The Supreme Court will soon get one more judge following the resignation of Justice Dalveer Bhandari, who is taking up his new assignment as a judge of the International Court of Justice.
Chief Justice of the Andhra Pradesh High Court Madan B. Lokur, who hails from Delhi, has been recommended by the collegium of judges headed by Chief Justice of India S.H. Kapadia, for elevation to the Supreme Court.
Law Ministry sources told The Hindu that the recommendation had been received from the Supreme Court and it would take three to four weeks for the completion of the appointment process. Justice Dalveer Bhandari, who also hails from Delhi, is expected to join the ICJ in the first week of June.
Justice Madan Lokur (58) was appointed as an Additional Judge of the Delhi High Court in February 1999, as Permanent Judge in the same court in July 1999 and as Chief Justice of the Gauhati High Court on June 24, 2010. He became Chief Justice of the Andhra Pradesh High Court in November, 2011. He will have a tenure of over six-and-a-half years as Supreme Court judge.
The present strength of judges in the Supreme Court is 27 as against the sanctioned strength of 31.Though appointments to the Supreme Court are not made on the basis of seniority or on regional considerations, yet, as per convention, every State is represented by at least one judge at any point of time.

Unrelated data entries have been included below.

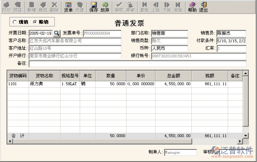257x162 pixels.
Task: Click the 销售员 field showing 陈振杰
Action: click(231, 33)
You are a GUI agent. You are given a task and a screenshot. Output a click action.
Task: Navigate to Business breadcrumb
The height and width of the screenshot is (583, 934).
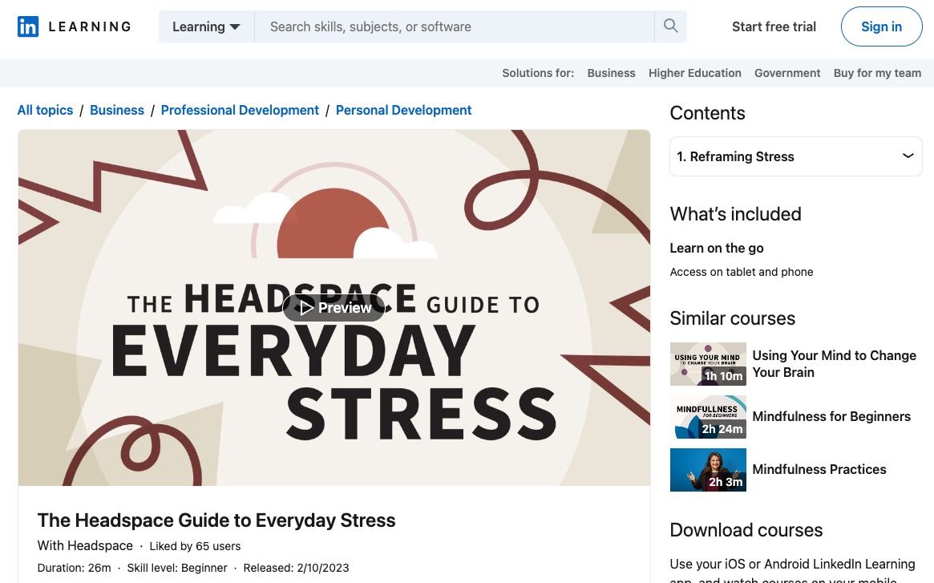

After the retirement of Justice Cyriac Joseph in January this year, there has been no representation for Christians. Similarly, after the retirement of the former Chief Justice of India, K.G. Balakrishnan, there are no representations for scheduled castes.
At present the strength of judges in the Supreme Court is represented as follows: three judges each from the High Courts of Bombay, Delhi and Patna; two judges each from Rajasthan, Punjab, Madras and Orissa and one each from the 10 High Courts of Calcutta, Gauhati, Gujarat, Allahabad, Madhya Pradesh, Andhra Pradesh, Kerala, Karnataka, Jammu & Kashmir and Jharkhand. Though the High Court of Punjab and Haryana is represented, there is no representation for the State of Haryana as such. The Allahabad High Court, one of the bigger ones, has only one representation.
Meanwhile, the Centre has requested the Chief Justice of India to spare the services of a sitting Supreme Court judge for chairmanship of the Cauvery Water Disputes Tribunal following the resignation of Justice N.P. Singh last month on health grounds, after he had been in office for about 16 years.
Under the Inter-State Water Disputes Act, only a sitting Supreme Court judge who is on the verge of retirement can be appointed to head the Tribunal. Justice Deepak Verma, who is due to retire in August this year, is the likely choice for this post. Justice Swatanter Kumar, who is retiring in December, is another contender.
The Tribunal was constituted on June 2, 1990, and by an interim award on June 25, 1991, directed Karnataka to release 205 tmcft each year to Tamil Nadu at Mettur.